Below are records; reproduce exactly the lines from the one that has "Identify the click" through the one that has "Get a Quote (698, 1267)", ends included, and nothing more.

**Input material:**
───

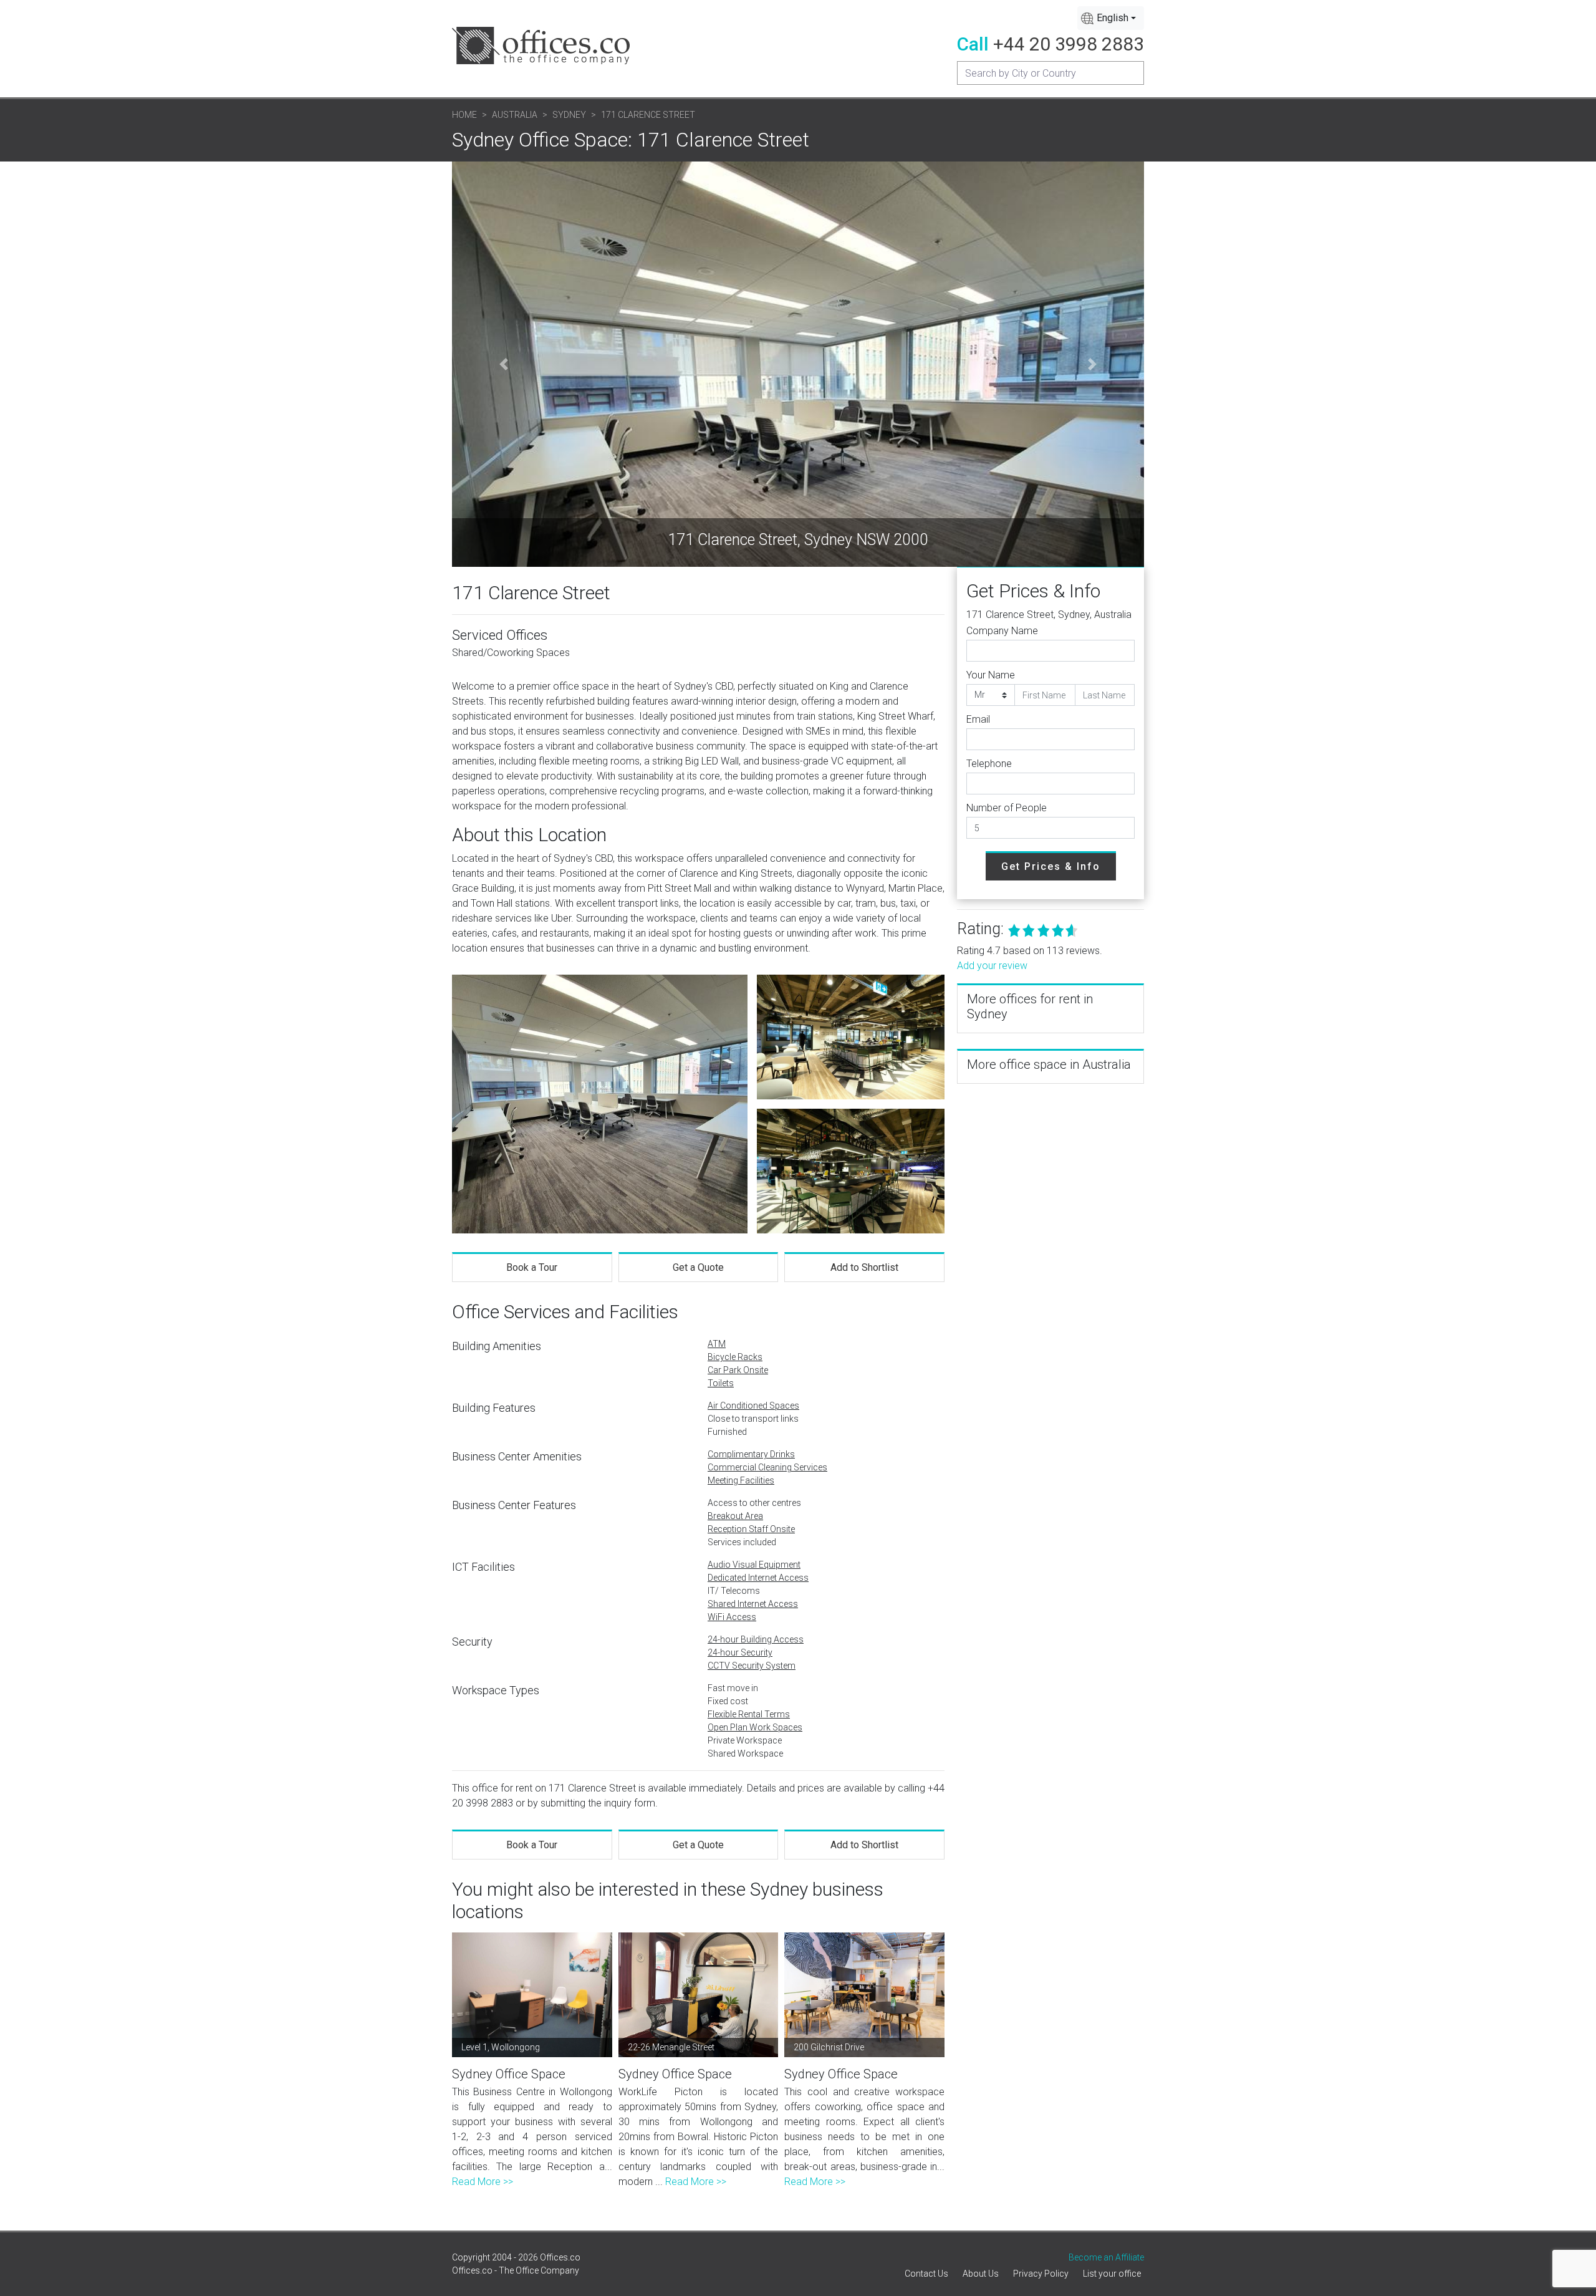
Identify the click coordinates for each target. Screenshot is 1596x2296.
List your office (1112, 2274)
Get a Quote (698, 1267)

───

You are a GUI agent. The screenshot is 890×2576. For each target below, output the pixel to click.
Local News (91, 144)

───

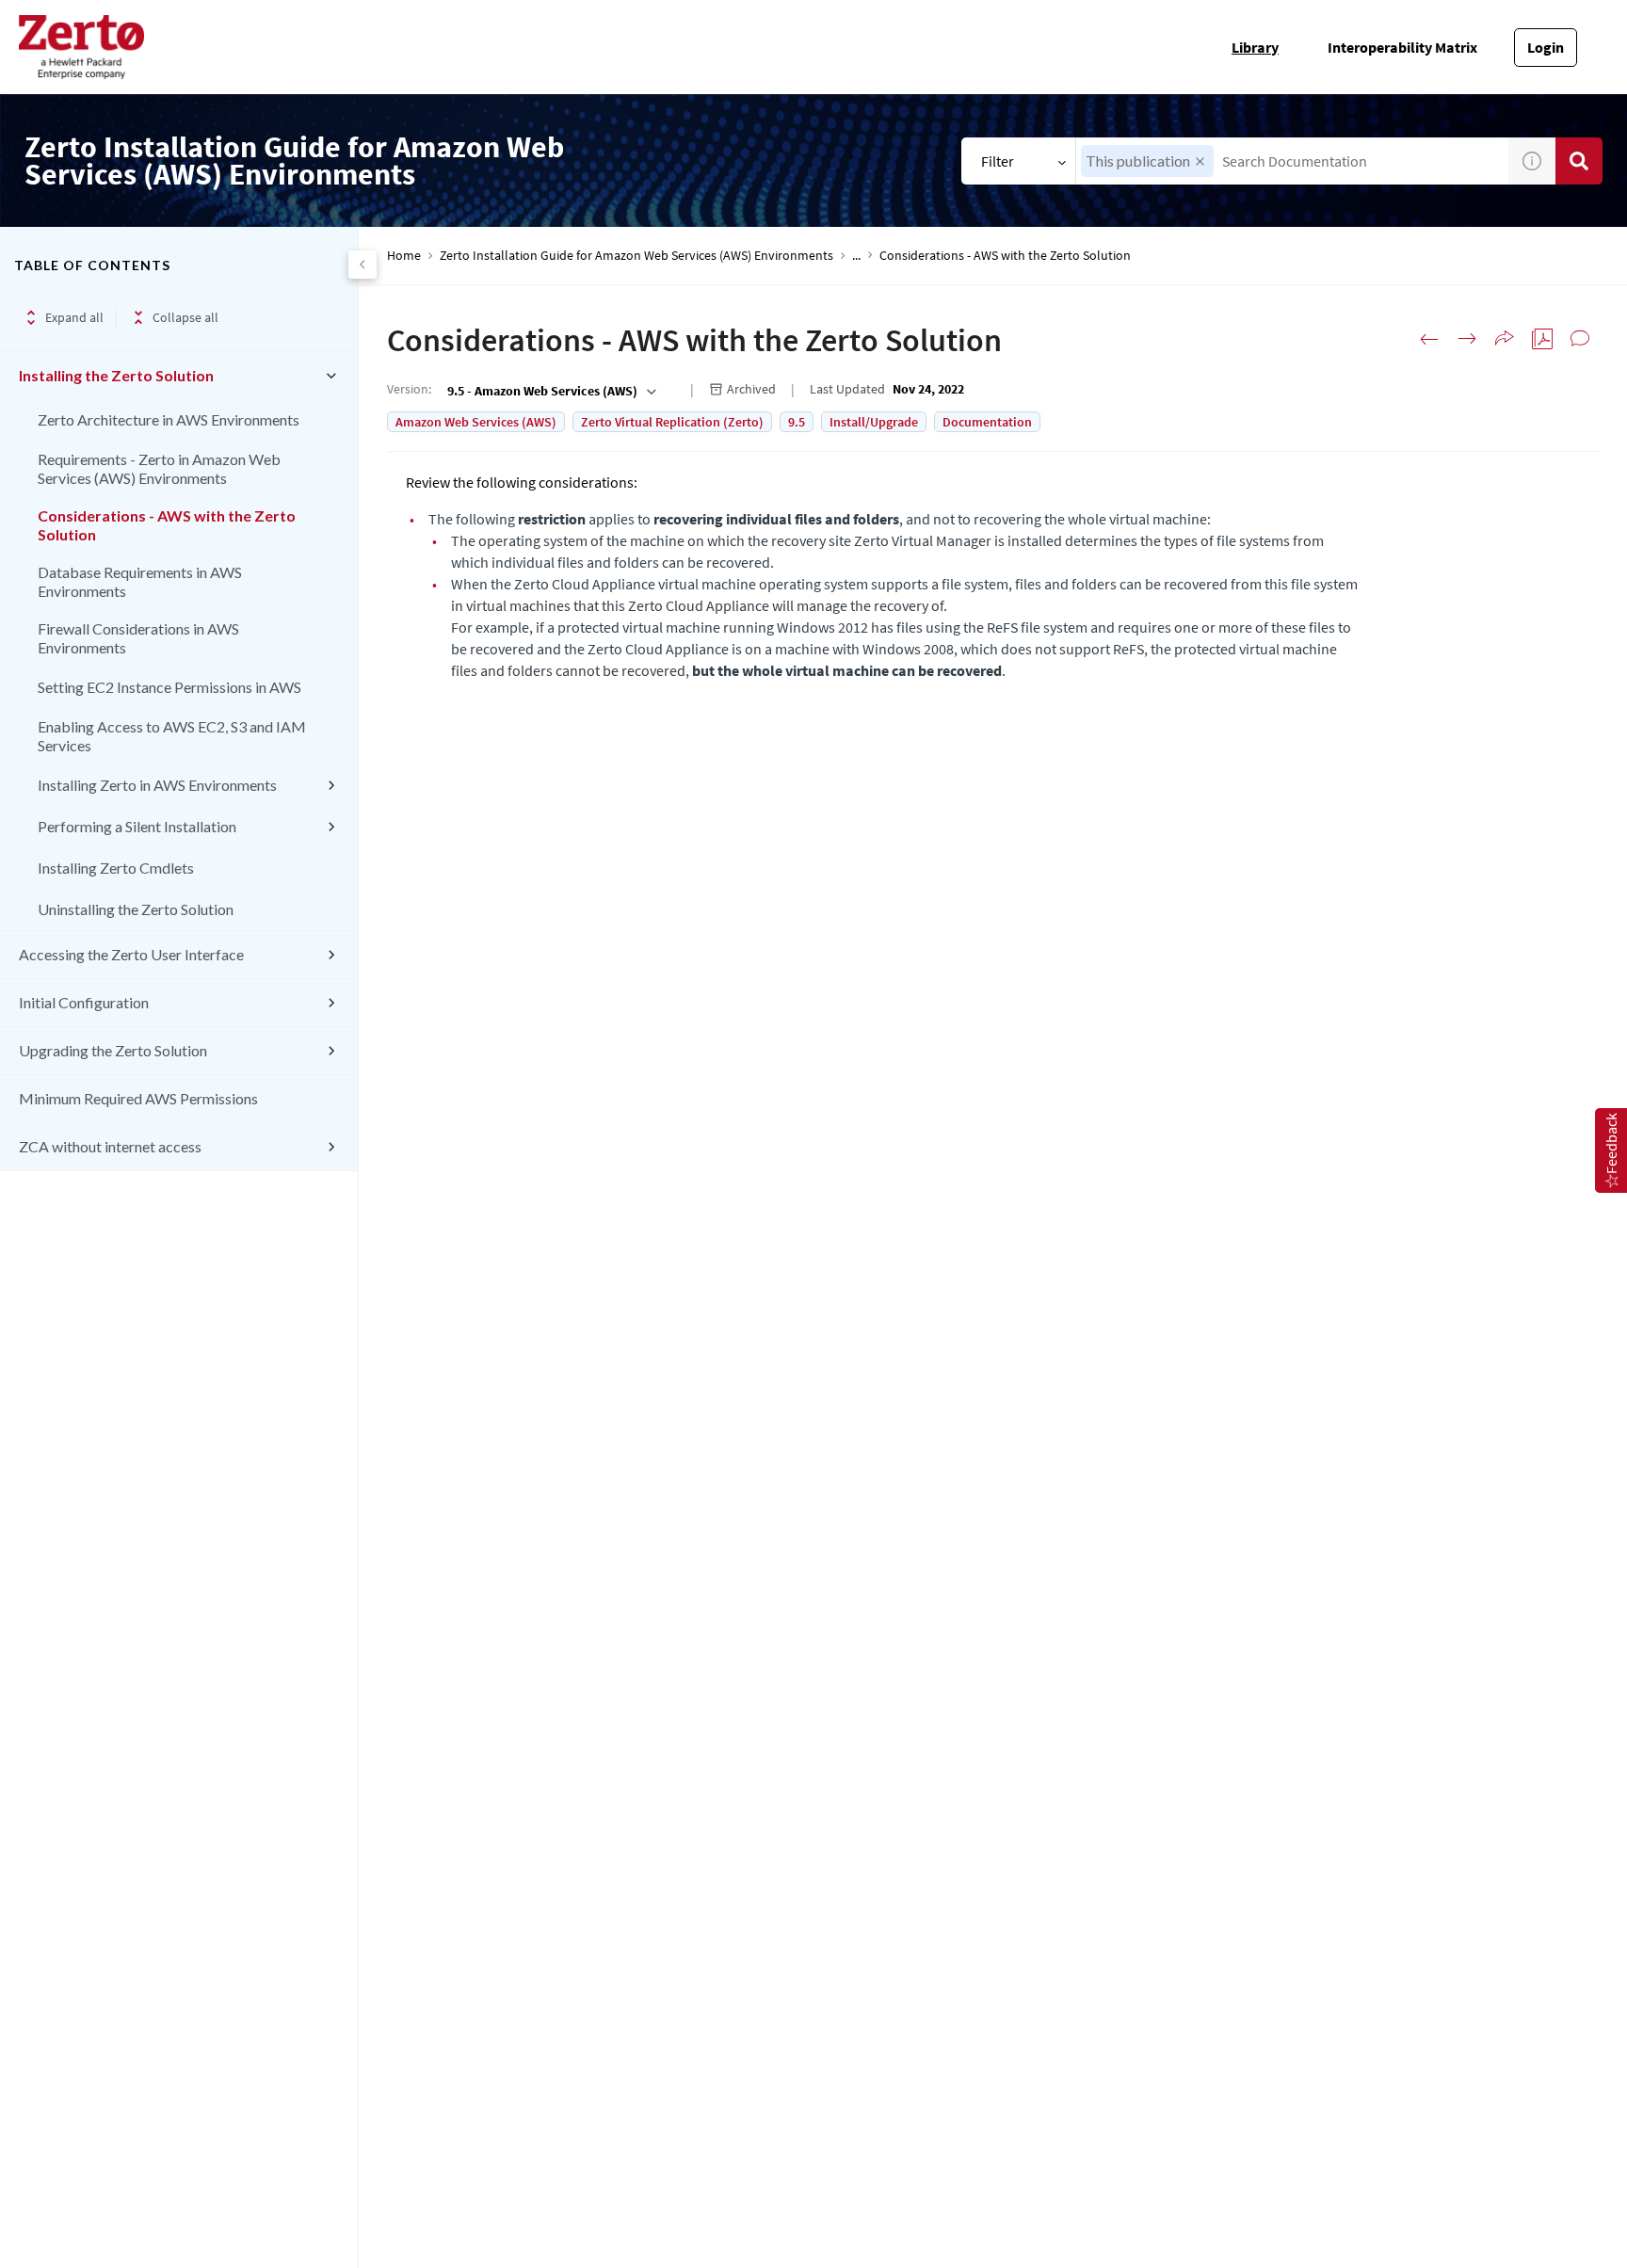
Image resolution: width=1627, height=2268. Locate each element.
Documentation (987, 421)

───

**Your solution:**
Identify the click coordinates for each target. Screenshot is 1596x2296.
List your office (1112, 2274)
Get a Quote (698, 1267)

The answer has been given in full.